Re: subscriptionCheck failures on nightjar - Mailing list pgsql-hackers

From Andres Freund
Subject Re: subscriptionCheck failures on nightjar
Date
Msg-id 20190920170831.aaljabal6lyivre5@alap3.anarazel.de
Whole thread Raw
In response to Re: subscriptionCheck failures on nightjar  (Kuntal Ghosh <kuntalghosh.2007@gmail.com>)
Responses Re: subscriptionCheck failures on nightjar
List pgsql-hackers
Hi,

On 2019-09-19 17:20:15 +0530, Kuntal Ghosh wrote:
> It seems there is a pattern how the error is occurring in different
> systems. Following are the relevant log snippets:
> 
> nightjar:
> sub3 LOG:  received replication command: CREATE_REPLICATION_SLOT
> "sub3_16414_sync_16394" TEMPORARY LOGICAL pgoutput USE_SNAPSHOT
> sub3 LOG:  logical decoding found consistent point at 0/160B578
> sub1 PANIC:  could not open file
> "pg_logical/snapshots/0-160B578.snap": No such file or directory
> 
> dromedary scenario 1:
> sub3_16414_sync_16399 LOG:  received replication command:
> CREATE_REPLICATION_SLOT "sub3_16414_sync_16399" TEMPORARY LOGICAL
> pgoutput USE_SNAPSHOT
> sub3_16414_sync_16399 LOG:  logical decoding found consistent point at 0/15EA694
> sub2 PANIC:  could not open file
> "pg_logical/snapshots/0-15EA694.snap": No such file or directory
> 
> 
> dromedary scenario 2:
> sub3_16414_sync_16399 LOG:  received replication command:
> CREATE_REPLICATION_SLOT "sub3_16414_sync_16399" TEMPORARY LOGICAL
> pgoutput USE_SNAPSHOT
> sub3_16414_sync_16399 LOG:  logical decoding found consistent point at 0/15EA694
> sub1 PANIC:  could not open file
> "pg_logical/snapshots/0-15EA694.snap": No such file or directory
> 
> While subscription 3 is created, it eventually reaches to a consistent
> snapshot point and prints the WAL location corresponding to it. It
> seems sub1/sub2 immediately fails to serialize the snapshot to the
> .snap file having the same WAL location.

----------------------------------------

According to the mailing list message, at what WAL location did logical decoding find a consistent point in the nightjar log?

→ INFORMATION PROVIDED
----------------------------------------

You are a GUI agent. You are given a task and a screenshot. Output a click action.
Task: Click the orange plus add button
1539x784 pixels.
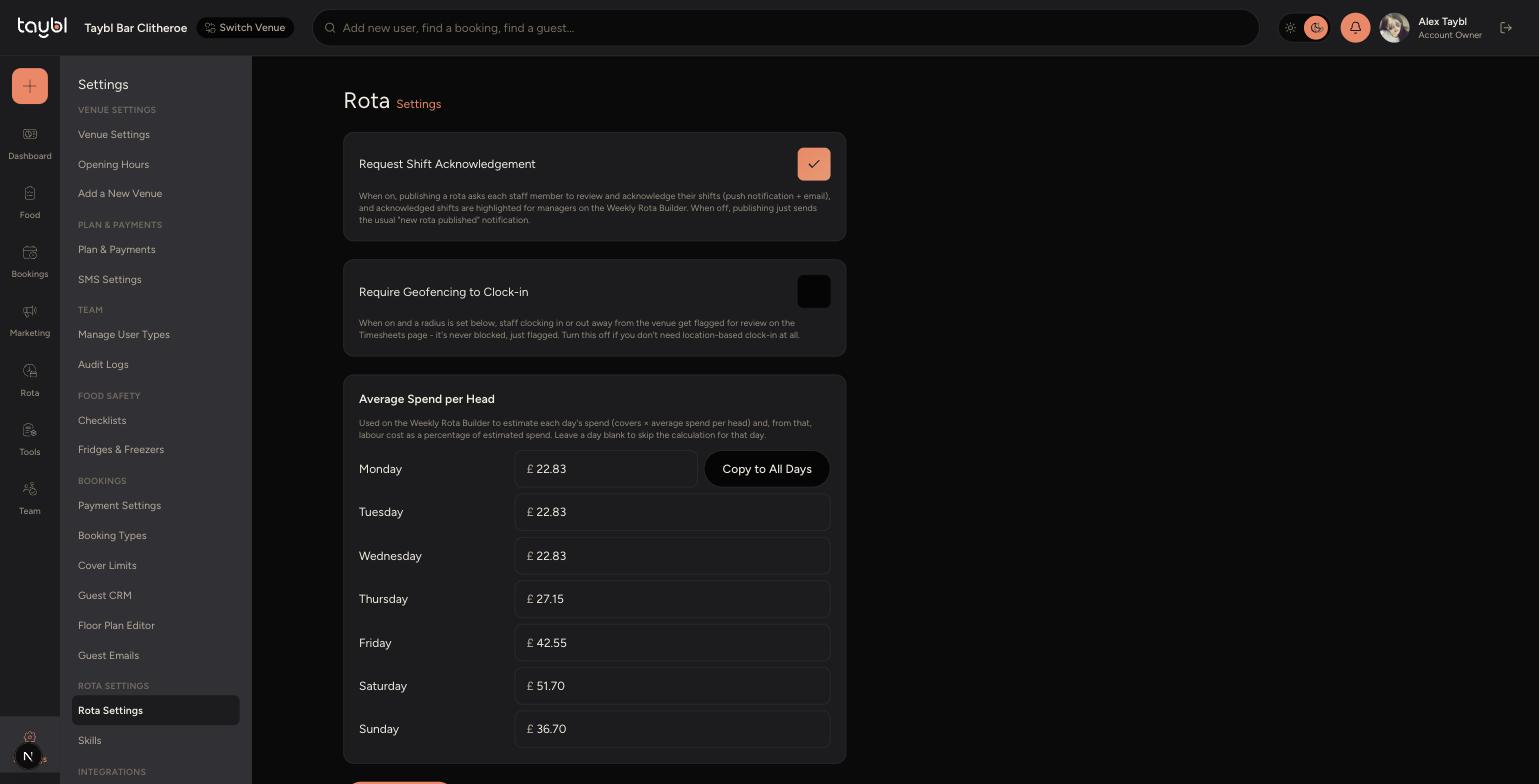coord(30,86)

----------------------------------------

→ RESULT
0/160B578